** Opening Document segment block **

New ad-clicking tactics found in popular apps on Play Store

Technology
New ad-clicking tactics found in popular apps on Play Store
Two apps with over 1.5 million downloads use new method to stealthily click ads on users’ devices. Apps present on Play Store for almost a year before being discovered.

Norton LifeLock recently spotted a new tactic being used by apps on the Google Play Store to stealthily perform ad-clicking on users’ devices. A developer known as Idea Master has published two popular apps on the Play Store in the past year, with a collective download count of approximately 1.5 million. Norton LifeLock, a Symantec brand has informed Google of the observed behavior and the apps have now been removed from the Play Store.

** Closing Document segment block **

__What you are asked to do__:
Answer these questions from the article on ad-clicking apps, each on its own line:
(a) How long were the two apps on the Play Store before being discovered?
(b) What is the name of the developer that published them?
(c) Whom did Norton LifeLock inform of the observed behavior?

** Opening Data section block **

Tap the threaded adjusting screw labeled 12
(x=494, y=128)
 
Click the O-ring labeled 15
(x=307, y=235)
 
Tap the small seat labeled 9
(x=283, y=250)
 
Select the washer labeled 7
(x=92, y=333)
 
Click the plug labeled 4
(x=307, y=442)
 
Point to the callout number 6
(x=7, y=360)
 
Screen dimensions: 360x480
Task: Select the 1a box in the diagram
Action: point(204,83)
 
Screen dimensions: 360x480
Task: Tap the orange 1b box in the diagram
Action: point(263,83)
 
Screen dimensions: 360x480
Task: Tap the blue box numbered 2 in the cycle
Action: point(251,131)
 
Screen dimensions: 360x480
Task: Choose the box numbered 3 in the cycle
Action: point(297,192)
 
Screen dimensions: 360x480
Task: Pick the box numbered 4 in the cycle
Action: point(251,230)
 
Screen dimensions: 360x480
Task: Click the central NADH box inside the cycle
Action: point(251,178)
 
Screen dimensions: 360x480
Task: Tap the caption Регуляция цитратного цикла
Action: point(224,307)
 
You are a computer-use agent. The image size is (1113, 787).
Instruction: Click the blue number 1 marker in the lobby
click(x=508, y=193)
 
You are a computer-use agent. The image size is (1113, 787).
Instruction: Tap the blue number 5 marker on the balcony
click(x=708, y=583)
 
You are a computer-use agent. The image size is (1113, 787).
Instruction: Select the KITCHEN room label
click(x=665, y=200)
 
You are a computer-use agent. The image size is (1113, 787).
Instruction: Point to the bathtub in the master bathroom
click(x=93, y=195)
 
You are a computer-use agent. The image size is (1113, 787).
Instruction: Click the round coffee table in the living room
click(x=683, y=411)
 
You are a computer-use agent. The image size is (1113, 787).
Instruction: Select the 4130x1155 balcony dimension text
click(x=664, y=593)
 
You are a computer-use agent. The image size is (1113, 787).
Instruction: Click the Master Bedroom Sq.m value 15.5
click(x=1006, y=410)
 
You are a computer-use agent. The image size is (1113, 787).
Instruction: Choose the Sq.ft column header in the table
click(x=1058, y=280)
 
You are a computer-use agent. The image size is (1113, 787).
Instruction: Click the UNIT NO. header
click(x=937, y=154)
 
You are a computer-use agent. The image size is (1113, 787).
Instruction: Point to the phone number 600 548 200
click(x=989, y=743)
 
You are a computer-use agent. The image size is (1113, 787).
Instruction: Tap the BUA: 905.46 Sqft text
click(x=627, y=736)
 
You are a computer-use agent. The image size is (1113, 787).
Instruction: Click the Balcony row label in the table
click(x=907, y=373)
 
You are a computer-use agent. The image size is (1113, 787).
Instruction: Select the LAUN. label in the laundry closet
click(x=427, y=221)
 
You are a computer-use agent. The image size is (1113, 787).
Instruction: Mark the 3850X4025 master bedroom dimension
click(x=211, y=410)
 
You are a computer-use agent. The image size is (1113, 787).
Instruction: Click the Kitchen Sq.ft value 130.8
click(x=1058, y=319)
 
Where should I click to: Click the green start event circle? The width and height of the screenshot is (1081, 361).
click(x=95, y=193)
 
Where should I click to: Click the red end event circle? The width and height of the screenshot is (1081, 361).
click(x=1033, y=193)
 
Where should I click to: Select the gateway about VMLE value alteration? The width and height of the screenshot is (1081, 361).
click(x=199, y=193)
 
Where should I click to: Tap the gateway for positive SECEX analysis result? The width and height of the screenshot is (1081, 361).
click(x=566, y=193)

** Closing Data section block **

__Response__:
(a) Almost a year
(b) Idea Master
(c) Google